The problem is that the Obama administration did not understand that there are those out there that will not be contained using this new policy strategy.  There is no amount of economic or military aid that will cause these nations from seeking the destruction of the United States and its allies.  There are no negotiations that will work with those that do not see their nation bound to treaty obligations because of religious or cultural differences.  The Obama administration refuses to believe that there are those out there that simply hate America and want to kill Americans.  The Obama Administration refuses to see the dangers of a foreign policy unattached to both domestic and military policy. As a result, the legacy of the Obama administration’s foreign policy will be one of complete failure and will increase the long-term security risks to the United States. Already, the United States has failed in its treaty obligations to the Ukraine in providing military security in exchange for its complete nuclear disarmament. Nations like Japan and Israel are already beginning to make preparations for what they see as an American unwillingness to abide by defensive treaty obligations.
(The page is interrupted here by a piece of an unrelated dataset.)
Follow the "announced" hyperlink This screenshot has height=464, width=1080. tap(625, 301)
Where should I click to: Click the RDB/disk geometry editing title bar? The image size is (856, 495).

Traditionally, an attack on a consulate has always been seen as an act of war, much less the brutal murder of an ambassador.  Yet on Benghazi, the administration not only failed to manage it from a military standpoint, but even from any sort of modest foreign policy issue as well.  In a real way, the administration signaled to all in the State Department that they are expendable and that the administration will not provide security for embassy (or consulate) personnel.  There has been no one held accountable – not in our own government or the government of Libya.  There has been no action to hold those accountable for such a heinous act and no assistance from Libya in determining what faction, Islamic terrorist group, or nation to hold accountable.  I will never forget Secretary of State Hillary Clinton as she screamed, “It’s four dead Americans. What difference, at this point, does it make?”  For the families, the friends, and the people of the United States, it does make a difference.

The most recent sign of the ineptness of the Obama administration’s foreign policy occurred this last week with Mrs. Obama’s Twitter posting, #bringbackourgirls as a response to what has happened to the young school girls in Nigeria.  While it is nice that the First Lady is aware of the plight, and as Hollywood goes haywire over her use of social media, what does this accomplish?  Does it further American foreign policy aims or is it simply lip service to pacify those who are more into social trends and fads rather than the realities of the world? Maybe the administration simply needs to vocalize its true attitudes of foreign affairs as did its first Secretary of State did… “there are 300 Nigerian girls who were kidnapped; what difference, at this point, does it make?” In the end, the world is a much more dangerous place without American dominance.

Alan Simmons

Alan Simmons is an adjunct instructor of history at Henderson Community College. He has been teaching at the college/university level since 2004. Within the scope of his degrees, his areas of emphasis are U.S. foreign policy, public policy history, political history, and U.S. history.